Stored dataset items
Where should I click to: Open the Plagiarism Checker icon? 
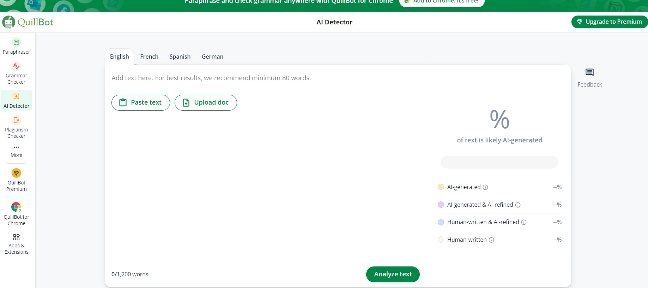coord(16,120)
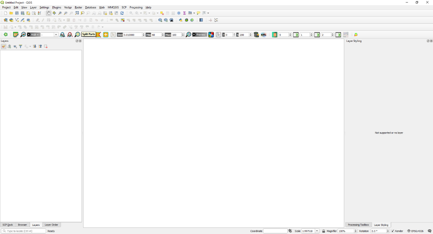433x234 pixels.
Task: Toggle the Preview button in SCP toolbar
Action: [x=199, y=35]
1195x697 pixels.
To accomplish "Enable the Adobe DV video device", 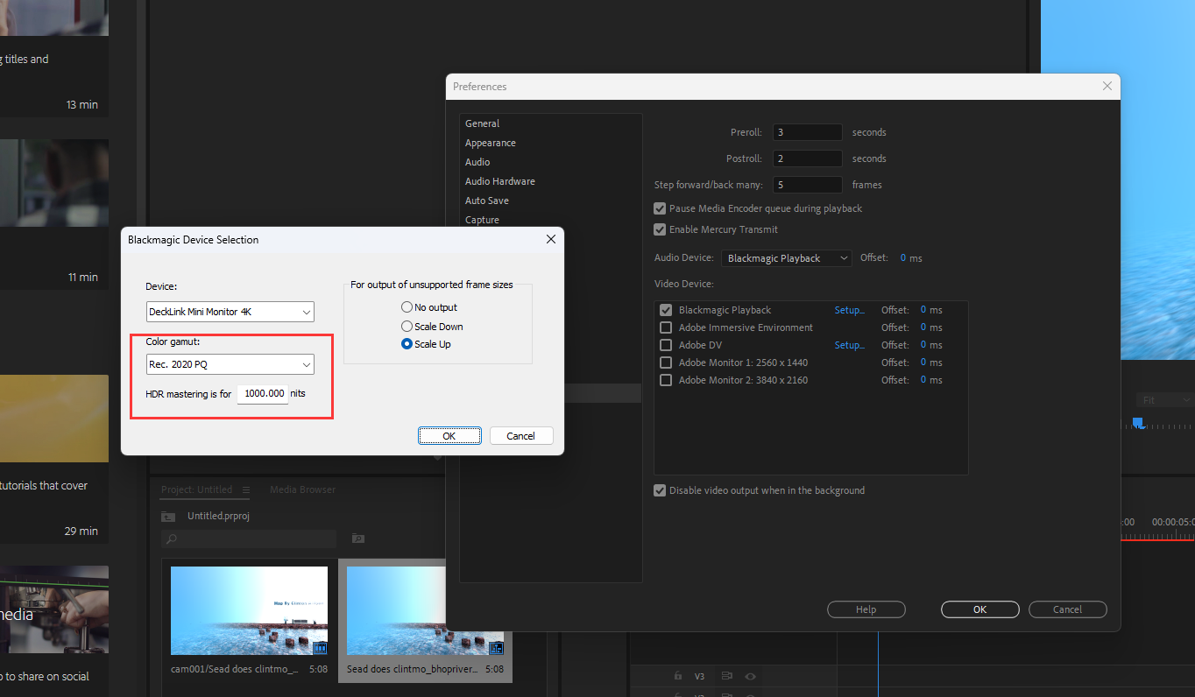I will (665, 344).
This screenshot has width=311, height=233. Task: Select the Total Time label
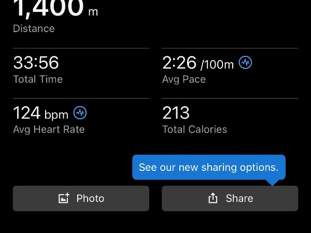(x=38, y=79)
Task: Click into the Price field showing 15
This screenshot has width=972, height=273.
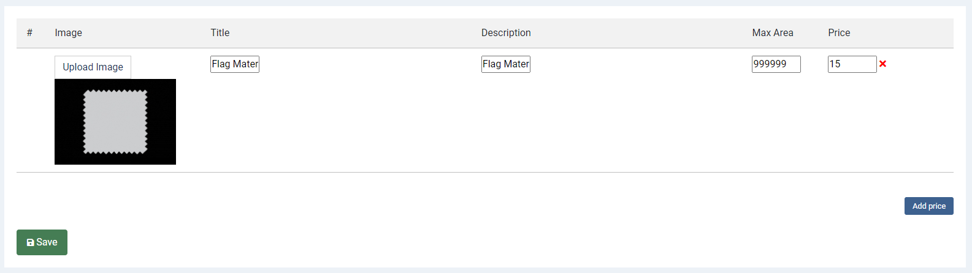Action: click(852, 64)
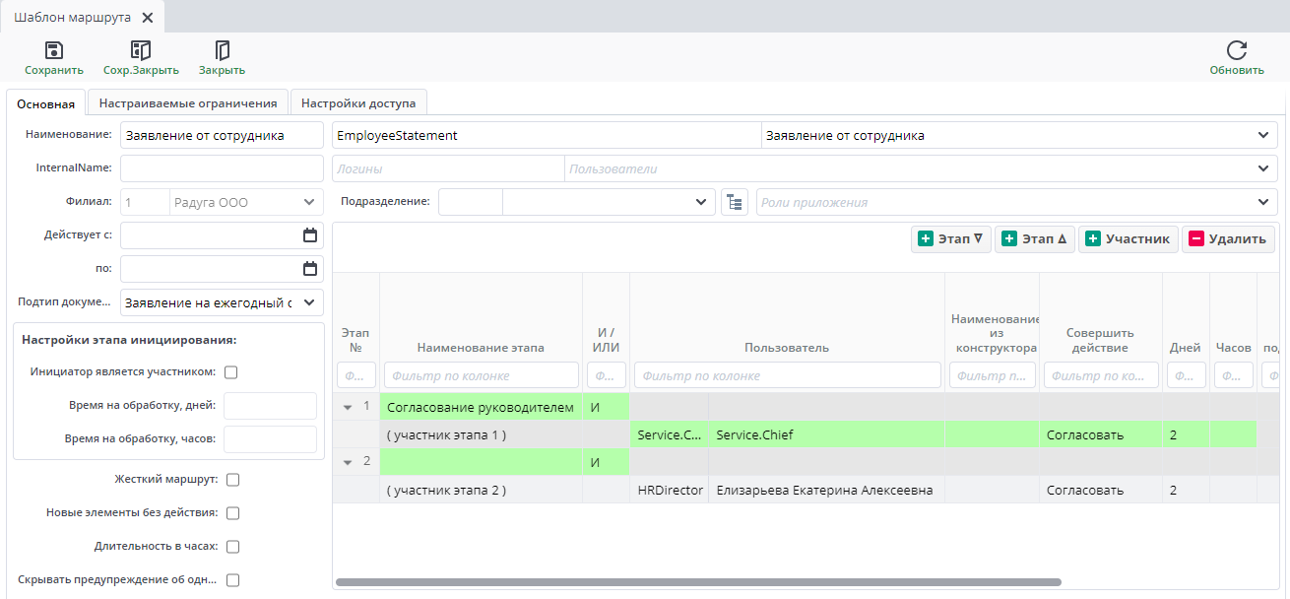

# What is being asked
Begin at the line containing "This screenshot has width=311, height=233." and stop at the final line of the data. Retype those lines exactly, without the pictures.

# Written response
This screenshot has width=311, height=233. Task: Select the Total Time label
(x=38, y=79)
Task: Click into the Price field showing 15
This screenshot has width=972, height=273.
Action: click(852, 64)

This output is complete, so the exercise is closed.